The concept of Shearing Layers leads to an architectural design principle, known as Pace-Layering, which arranges the layers to allow for maximum adaptability.
Variations
The technology advisory firm Gartner uses the term pace layering in its variation of the shearing layer concept. They describe how within organisations there are different layers of software applications. Applications which need to adapt and change at different speeds. They refer to these layers as Systems of Record, Systems of Differentiation and Systems of Innovation. Their proposition is that firms need to look at how these application layers are governed, managed, sourced, maintained and interact to enable companies to better adapt and react to changing business requirements. Gartner have trade marked this variant/adaptation of pace layering in connection with how companies should manage their application portfolio, referring to is as the PACE layered application strategy (trademark).[1]
Application
The Shearing Layers concept has been applied to other man-made artifacts such as software (Simmonds et al., 2000;[2] Papantoniou et al., 2003) or the web (Garrett, 2002).
References
- ↑ "Gartner Says Adopting a Pace-Layered Application Strategy Can Accelerate Innovation". Retrieved 2016-10-19.
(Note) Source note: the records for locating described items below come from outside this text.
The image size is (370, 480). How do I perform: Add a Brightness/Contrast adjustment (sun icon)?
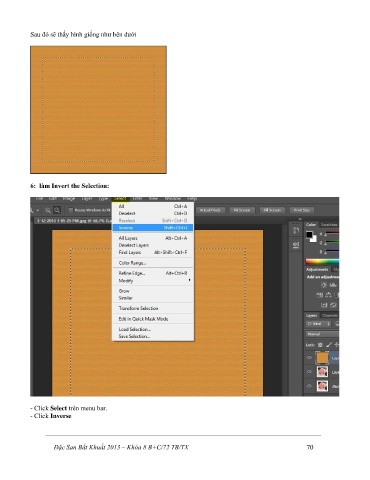click(x=324, y=285)
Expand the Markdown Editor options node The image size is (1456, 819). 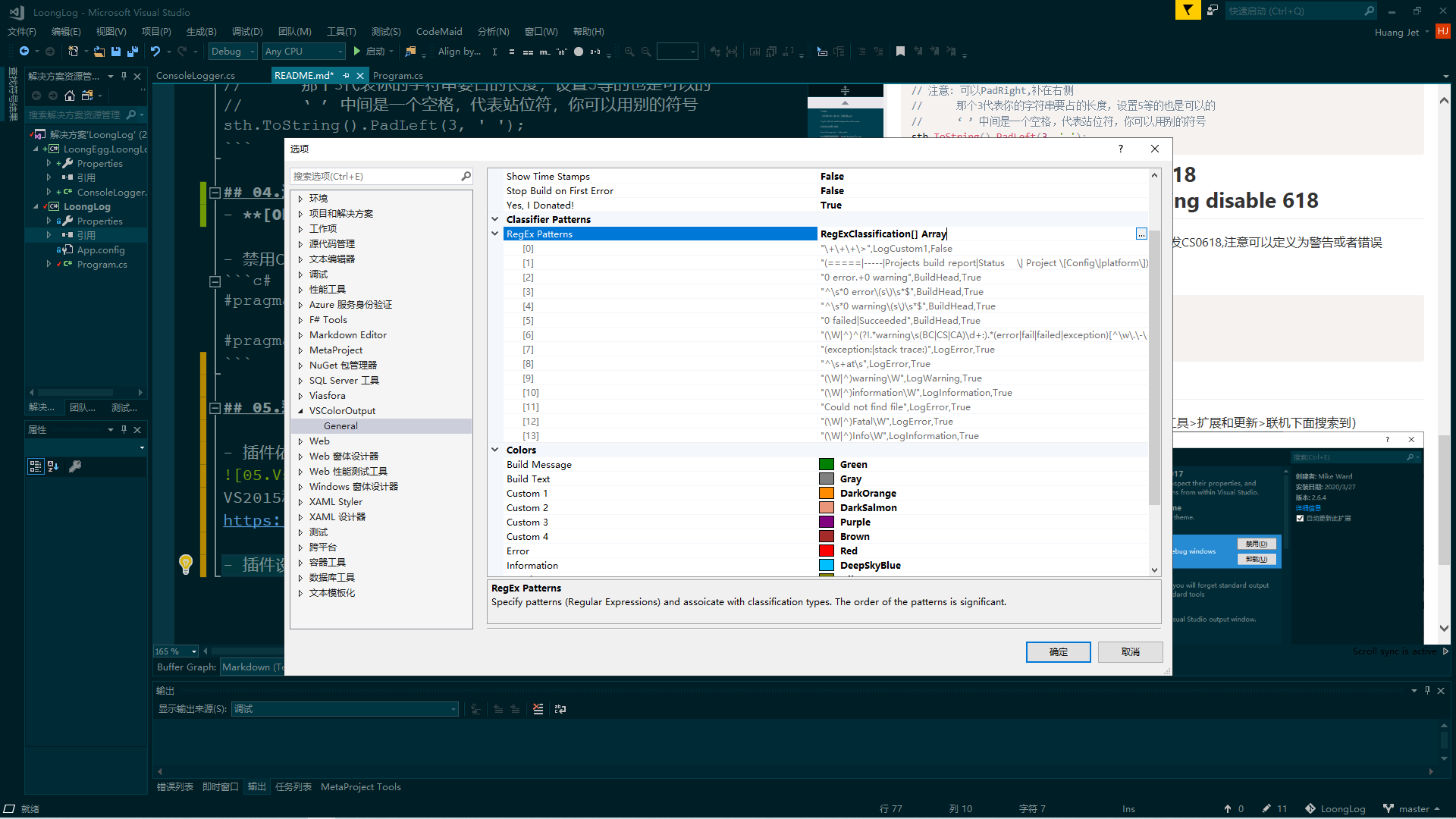[300, 335]
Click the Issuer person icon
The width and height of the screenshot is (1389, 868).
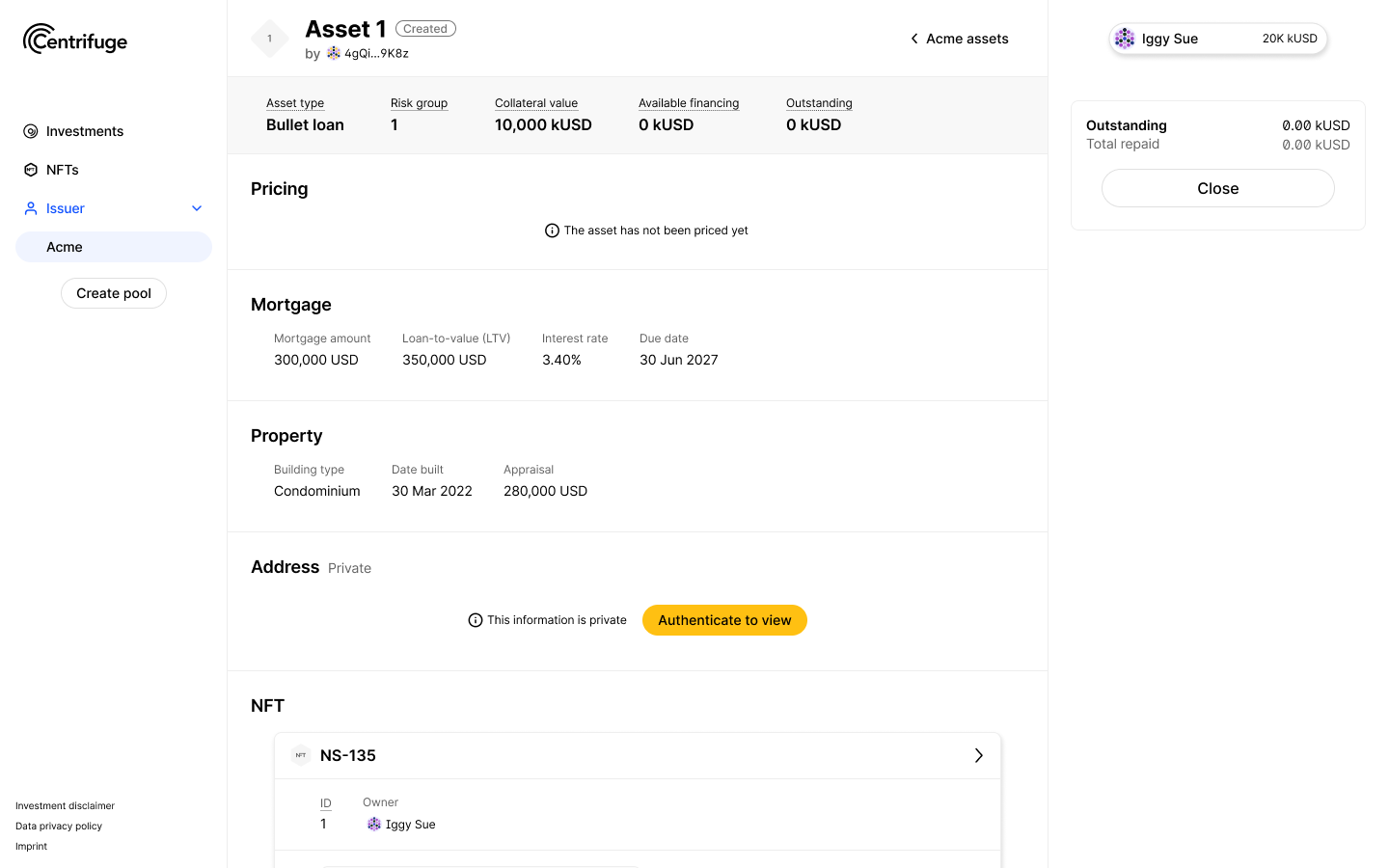tap(31, 208)
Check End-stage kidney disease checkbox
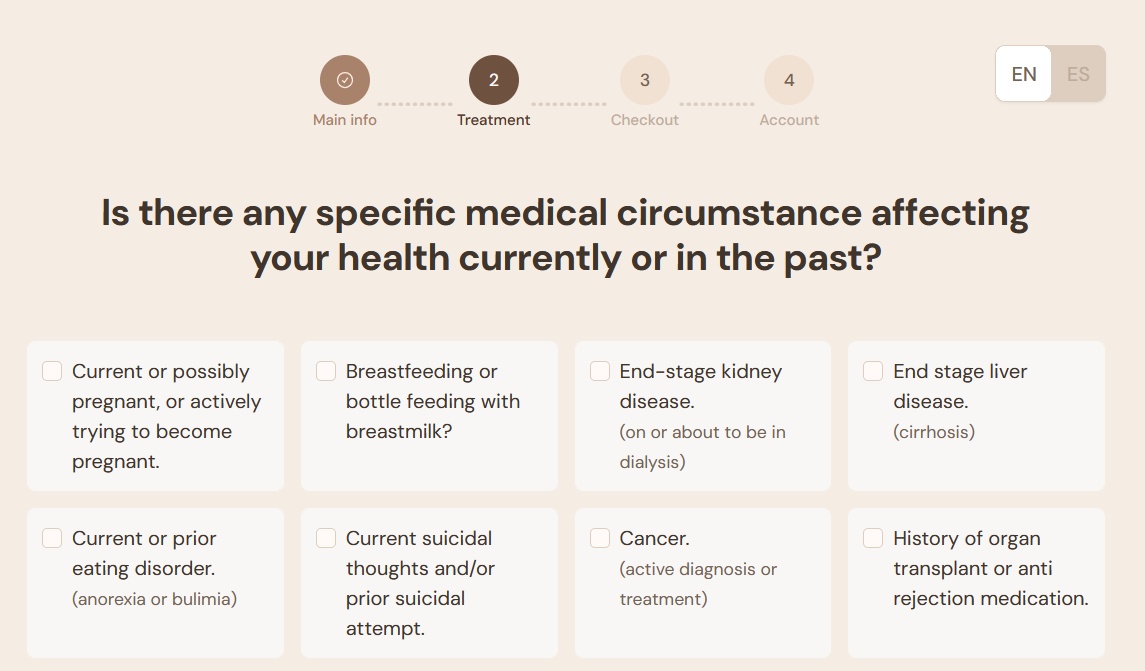Viewport: 1145px width, 671px height. (x=600, y=371)
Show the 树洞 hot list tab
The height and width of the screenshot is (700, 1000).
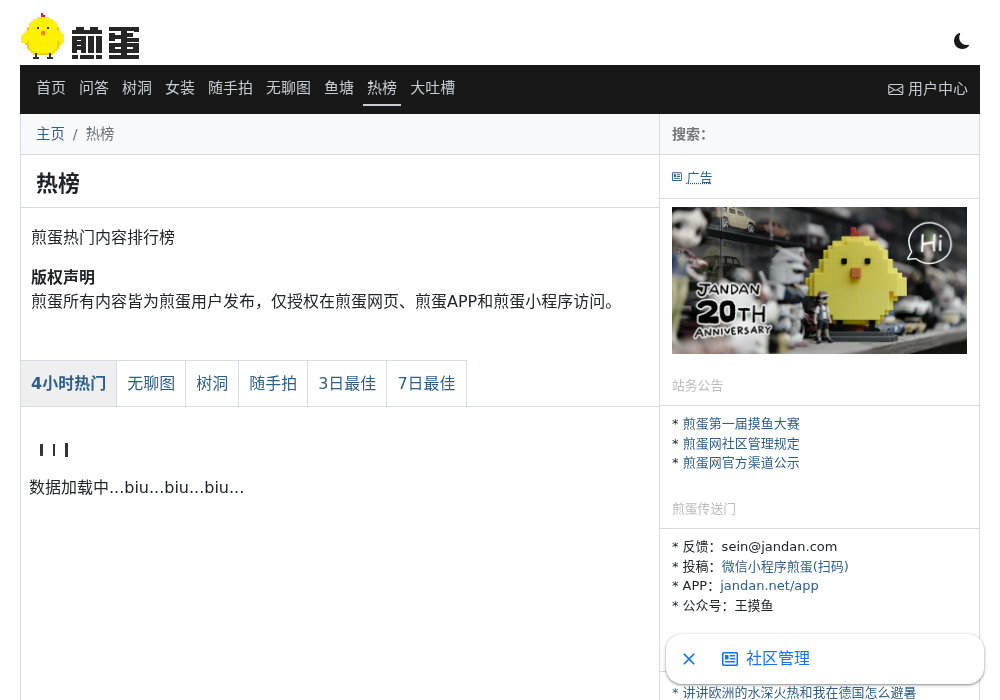coord(212,383)
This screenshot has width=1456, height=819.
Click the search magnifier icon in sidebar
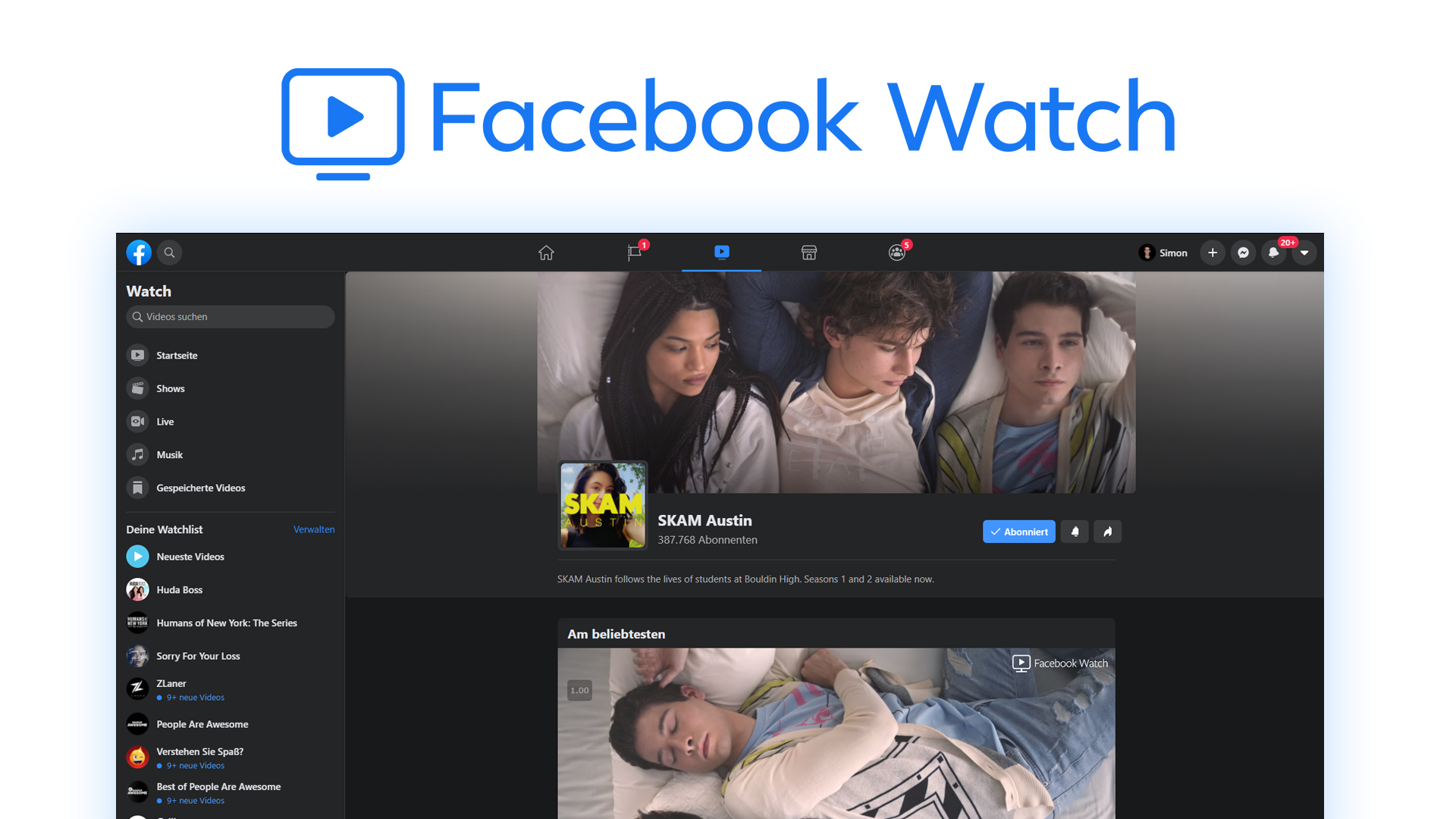click(140, 317)

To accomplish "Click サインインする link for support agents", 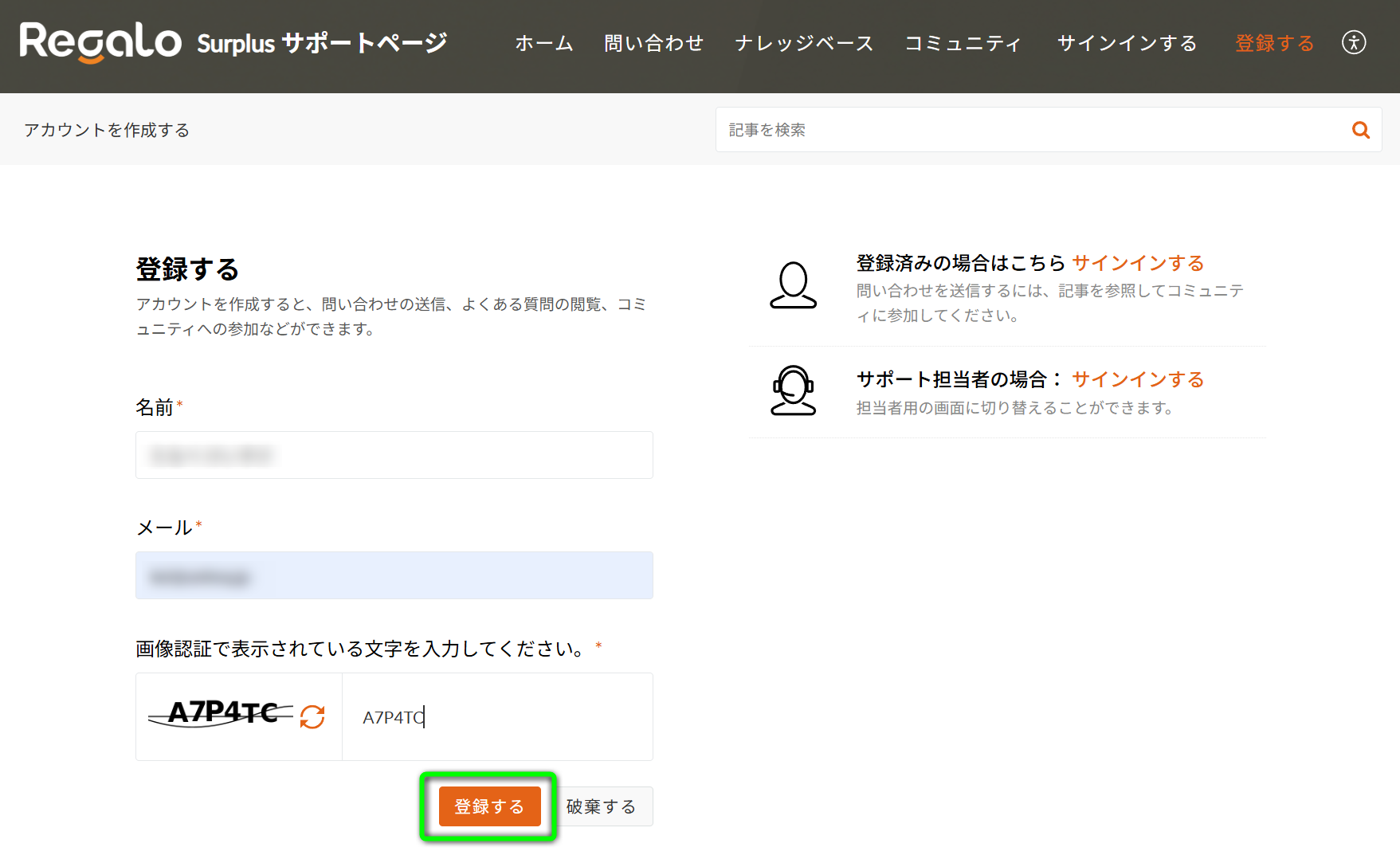I will point(1137,379).
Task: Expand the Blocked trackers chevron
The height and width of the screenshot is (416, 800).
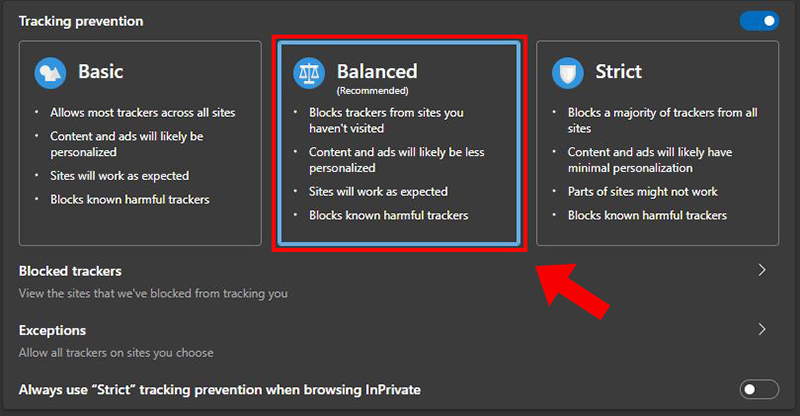Action: (x=762, y=270)
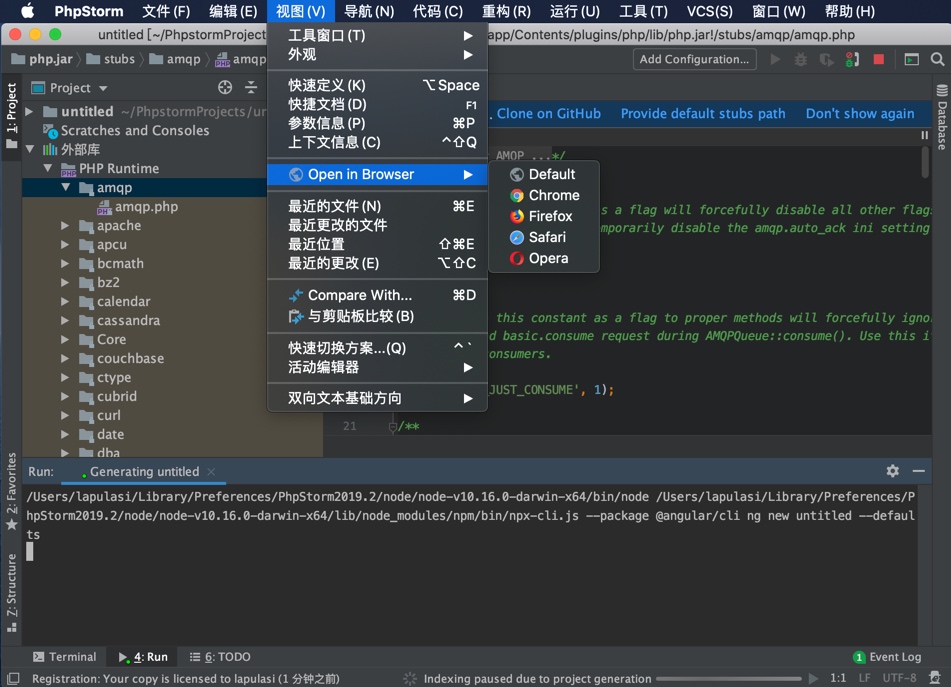
Task: Stop the running process with the red square
Action: pyautogui.click(x=879, y=60)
- ↑ Simmonds, Ian; Ing, David (2000-03-20). A Shearing Layers Approach to Information Systems Development (Report). IBM Research Division. Retrieved 2016-10-24.
- Brand, S. (1994). How Buildings Learn. New York: Viking.
- Garrett. J.J. (2002). The Elements of User Experience
- O'Neill, R. V., DeAngelis, D. L., Waide, J. B., & Allen, T. F. H. (1986). A Hierarchical Concept of Ecosystems. Princeton: Princeton University Press.
- Papantoniou, B., Nathanael, D., & Marmaras, N. (2003). Moving Target: Designing for Evolving Practice. In C. Stefanidis (Ed.), Universal Access in HCI: Inclusive Design in the Information Society (Vol. 4, pp. 474–478). Mahwah, NJ: Lawrence Erlbaum Associates.
- Salthe, S. N. (1993). Development and Evolution: Complexity and Change in Biology. Cambridge: MA: MIT Press.